■ AIM ■
Render the records as a Markdown table with columns named Row and Line text, beginning at the line that contains "You are a computer-use" and stopping at the end of the records, skipping blank lines and leaving out the pictures.

■ MATERIAL ■
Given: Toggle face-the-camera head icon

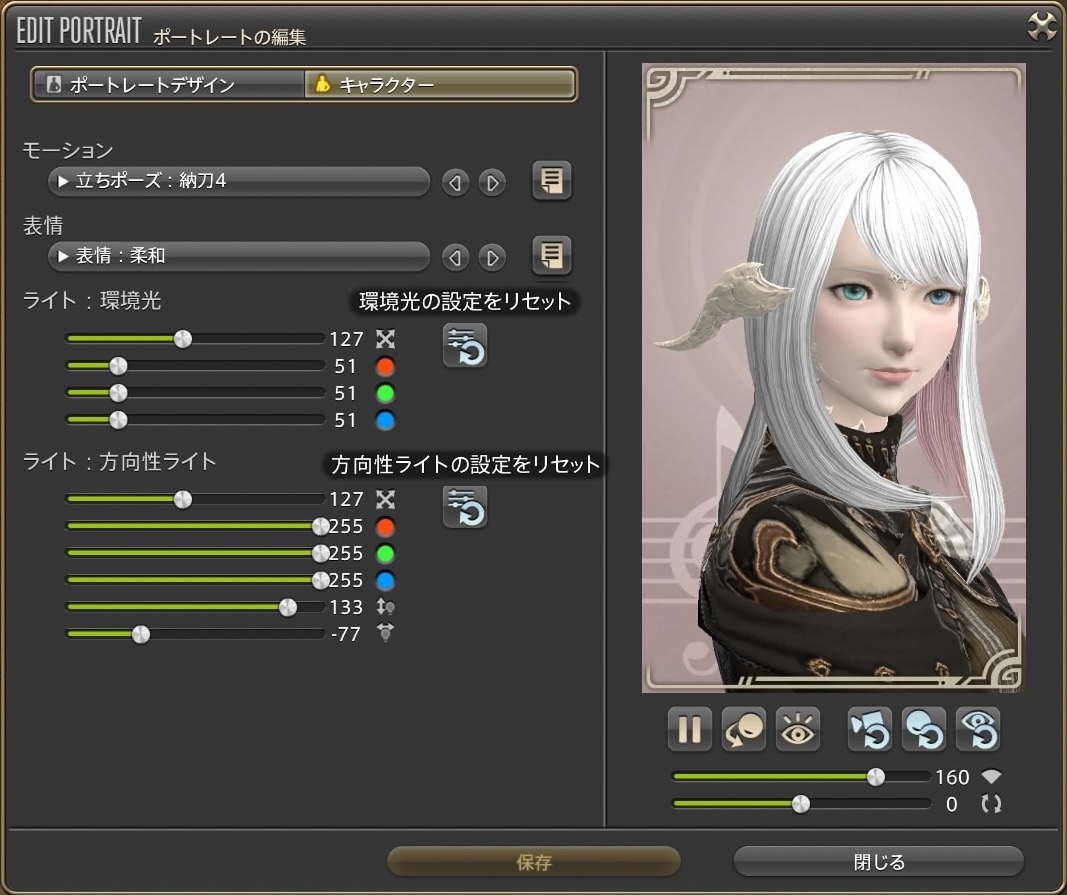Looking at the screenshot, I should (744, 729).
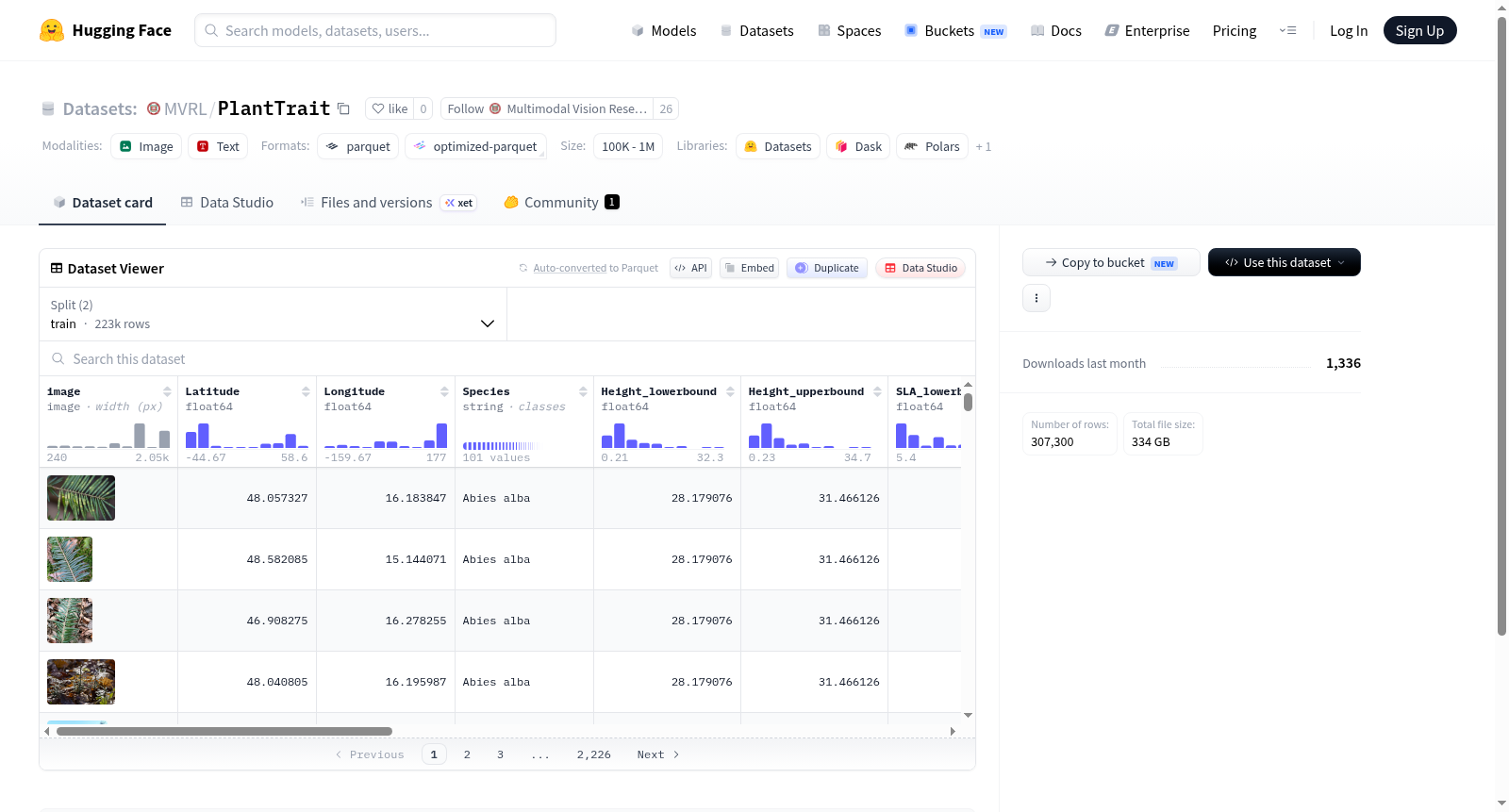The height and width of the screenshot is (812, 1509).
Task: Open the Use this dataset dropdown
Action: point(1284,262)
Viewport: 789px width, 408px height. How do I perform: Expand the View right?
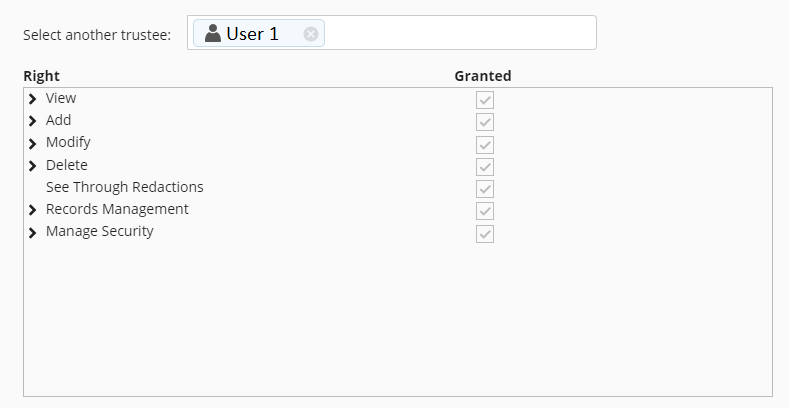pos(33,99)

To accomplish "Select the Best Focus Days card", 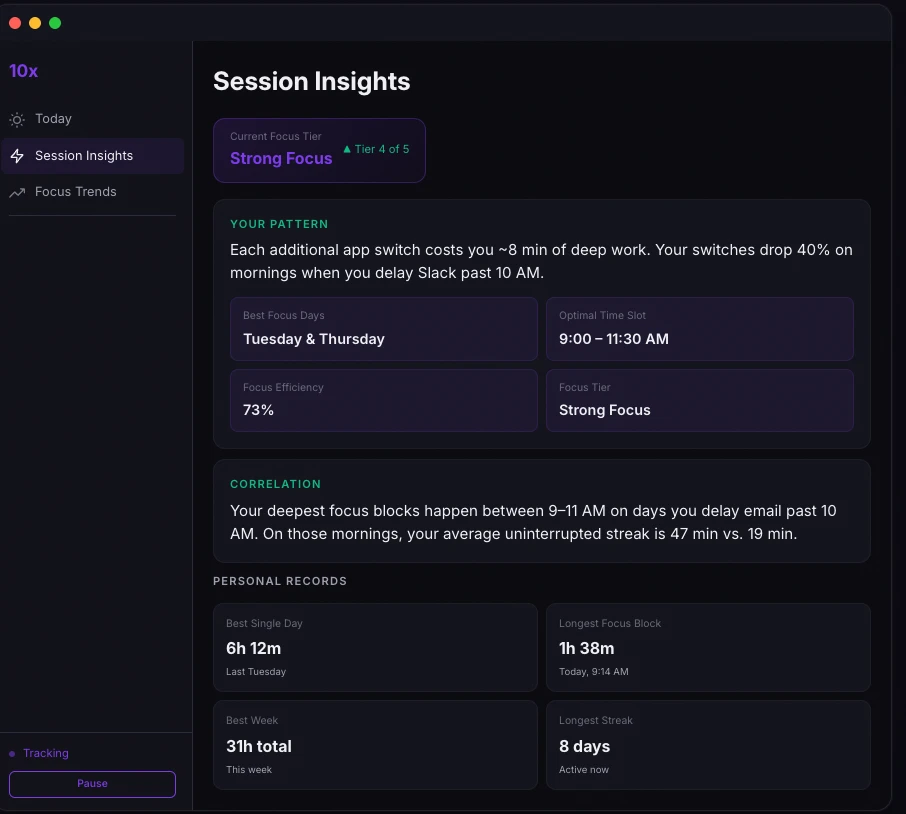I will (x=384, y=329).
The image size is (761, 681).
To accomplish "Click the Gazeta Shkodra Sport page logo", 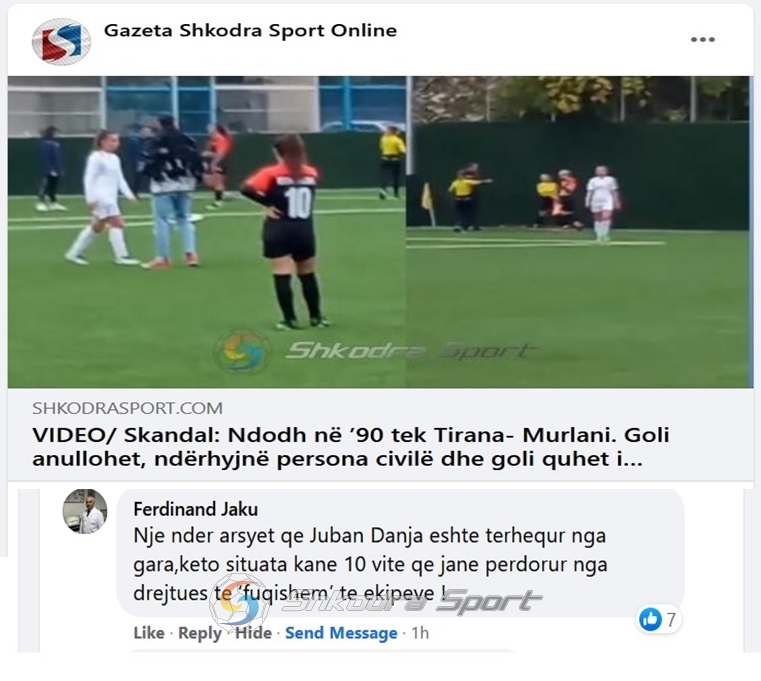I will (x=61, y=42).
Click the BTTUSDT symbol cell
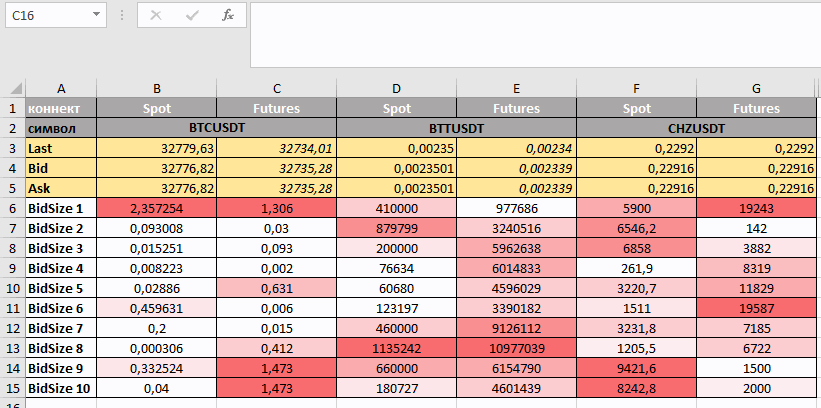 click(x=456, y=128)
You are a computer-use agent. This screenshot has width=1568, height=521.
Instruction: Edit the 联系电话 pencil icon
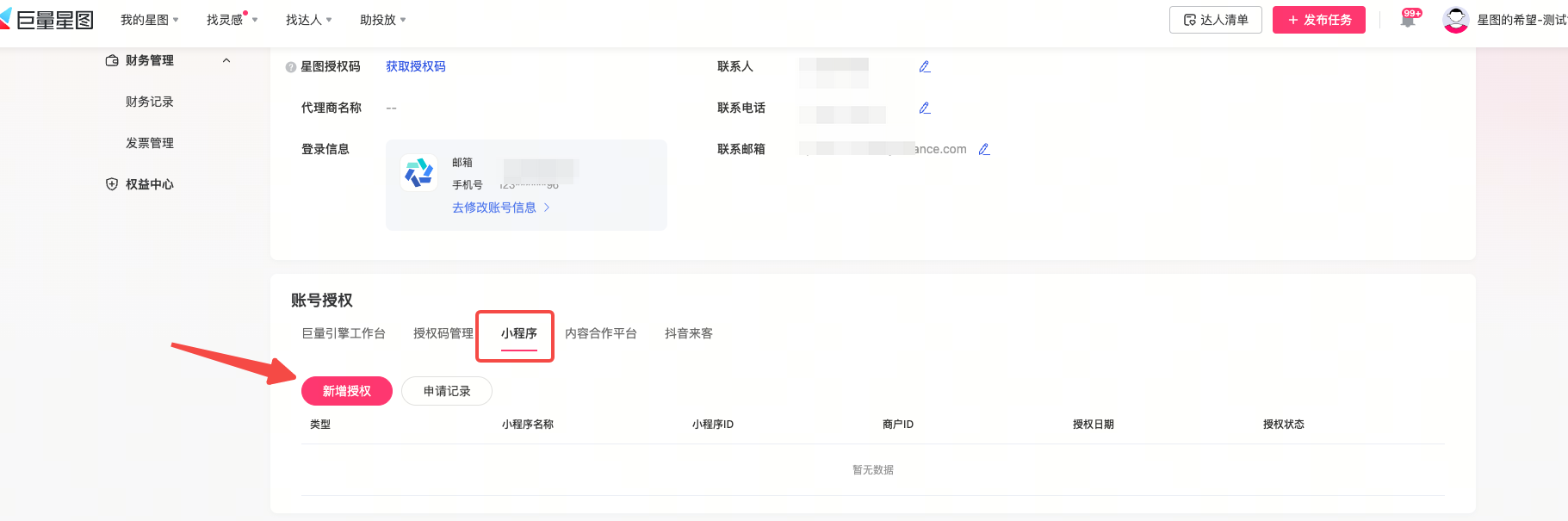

■ RESULT OF THE EXERCISE ■
| Row | Line text |
|---|---|
| 1 | You are a computer-use agent. This screenshot has width=1568, height=521. |
| 2 | Instruction: Edit the 联系电话 pencil icon |